ホスピタルも凄く愛しています。こんなに頑張ったゲーム久しぶりだというぐらいに苦労もしましたし。だからこのゲームはこのゲームで伸びて行って欲しいですし、ホスピタルの幅というのが新しいシリーズのスタートになってくると良いなとも思っています。もしもその、救急、検視、診断と言ったものがそれだけでも面白いと評価されれば、それで違う方向に伸びていけますし。それが自分の希望でもあり、目標ですね。

---最後に、発売直前PVで月森先生らしき人物が映りましたが、前作キャラクターは他にも出てくるのでしょうか?

金田:
それは秘密にさせてください(笑)。プレイしてからのお楽しみです!


◇プレイヤーの方々へメッセージ


金田:
ホスピタル、発売目前ですね。本当に挑戦的なタイトル、ただ奇をてらっただけではなく、ゲームは本来、やった事が無い事が体験できる、それが魅力であったはずだと、そう言ったところに立ち返って、より良い形で仕上げたつもりです。
是非、楽しんで頂きたいですし、より多くの方にこのゲームはどうだったと、伝えて頂ければ嬉しいなと思います。本日はありがとうございました!

スタッフ:
じゃあ次に土居さん。

土居:
……。結構、言う事ないんですよね……(笑)。

一同:
爆笑

土居:
こんだけ語られたらもう……(笑)。
もう、ディレクターがいいお言葉を言ってくださって、僕の方から言う事はないんですけど(笑)。
あえて言うならば、そうですね。ゲームとして我々、思いを色々込めて作って行ったのですが、今日、体験されて凄く面白いと感じてくださった方は是非、引き続きまたご自宅でもプレイして頂ければなと思ってます。

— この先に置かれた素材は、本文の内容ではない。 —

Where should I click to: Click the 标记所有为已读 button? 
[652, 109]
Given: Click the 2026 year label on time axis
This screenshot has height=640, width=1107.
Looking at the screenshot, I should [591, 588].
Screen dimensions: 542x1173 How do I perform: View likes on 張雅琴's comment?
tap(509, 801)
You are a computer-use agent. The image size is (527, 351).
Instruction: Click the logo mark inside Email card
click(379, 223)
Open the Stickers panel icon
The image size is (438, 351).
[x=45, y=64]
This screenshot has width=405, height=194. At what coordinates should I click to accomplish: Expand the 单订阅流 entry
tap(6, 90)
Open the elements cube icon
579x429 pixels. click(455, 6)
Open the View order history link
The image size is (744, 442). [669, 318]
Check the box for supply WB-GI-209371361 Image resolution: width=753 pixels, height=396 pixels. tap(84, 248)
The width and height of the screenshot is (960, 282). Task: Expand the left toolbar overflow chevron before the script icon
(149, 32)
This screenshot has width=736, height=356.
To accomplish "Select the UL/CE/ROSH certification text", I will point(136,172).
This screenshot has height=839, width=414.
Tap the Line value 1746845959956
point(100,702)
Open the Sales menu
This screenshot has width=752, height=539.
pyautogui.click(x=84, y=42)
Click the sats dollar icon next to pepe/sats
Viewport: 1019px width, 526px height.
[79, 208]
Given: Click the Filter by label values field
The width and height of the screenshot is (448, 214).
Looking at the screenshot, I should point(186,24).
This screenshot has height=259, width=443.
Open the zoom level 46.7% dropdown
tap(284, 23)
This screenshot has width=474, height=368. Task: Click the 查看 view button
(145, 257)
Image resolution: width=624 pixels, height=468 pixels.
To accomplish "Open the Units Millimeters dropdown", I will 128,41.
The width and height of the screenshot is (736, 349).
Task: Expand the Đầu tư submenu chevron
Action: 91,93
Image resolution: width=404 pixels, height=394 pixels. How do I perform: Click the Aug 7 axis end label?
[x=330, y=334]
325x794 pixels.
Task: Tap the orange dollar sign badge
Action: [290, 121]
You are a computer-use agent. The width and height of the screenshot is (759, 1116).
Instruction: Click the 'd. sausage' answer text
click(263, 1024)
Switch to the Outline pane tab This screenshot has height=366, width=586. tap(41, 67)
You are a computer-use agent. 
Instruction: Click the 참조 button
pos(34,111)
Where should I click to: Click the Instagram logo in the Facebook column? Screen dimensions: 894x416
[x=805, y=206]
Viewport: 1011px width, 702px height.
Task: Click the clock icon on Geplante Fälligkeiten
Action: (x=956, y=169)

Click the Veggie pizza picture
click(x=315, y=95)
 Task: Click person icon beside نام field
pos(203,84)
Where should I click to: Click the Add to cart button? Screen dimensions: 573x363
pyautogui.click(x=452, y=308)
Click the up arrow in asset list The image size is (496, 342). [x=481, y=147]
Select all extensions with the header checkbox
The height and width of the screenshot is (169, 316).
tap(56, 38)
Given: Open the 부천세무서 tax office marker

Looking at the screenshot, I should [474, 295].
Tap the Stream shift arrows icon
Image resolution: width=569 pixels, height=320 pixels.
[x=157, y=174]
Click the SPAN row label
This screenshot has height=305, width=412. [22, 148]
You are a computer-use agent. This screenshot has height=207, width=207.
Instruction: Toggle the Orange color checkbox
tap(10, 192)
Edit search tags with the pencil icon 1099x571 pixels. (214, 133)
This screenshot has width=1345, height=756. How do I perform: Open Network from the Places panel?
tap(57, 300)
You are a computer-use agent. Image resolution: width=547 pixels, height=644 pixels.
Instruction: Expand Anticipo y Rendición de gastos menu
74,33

その際にテーマじゃないんですが、こちらから意図して考えていた部分というのが一つありまして。全部を描ききってないんですね。どういうことかというと、想像してもらいたいというか、ユーザーの方それぞれがこうなんじゃないかとか、考える余地というのを重要でないところに残して行ったつもりなんですよ。なんで、それぞれの方がみんなここはこうなんじゃないのか、今ここで描かれている部分は本編では描かれてないけど裏ではこういう事が起きてるんじゃないのかとか、面白味をそれぞれの方が見つけてもらえればなと。それが隠されたテーマとして自分的にはあります。そう言ったところも含めて、全てのユーザーの皆さんに遊んでいただければなと思ってます。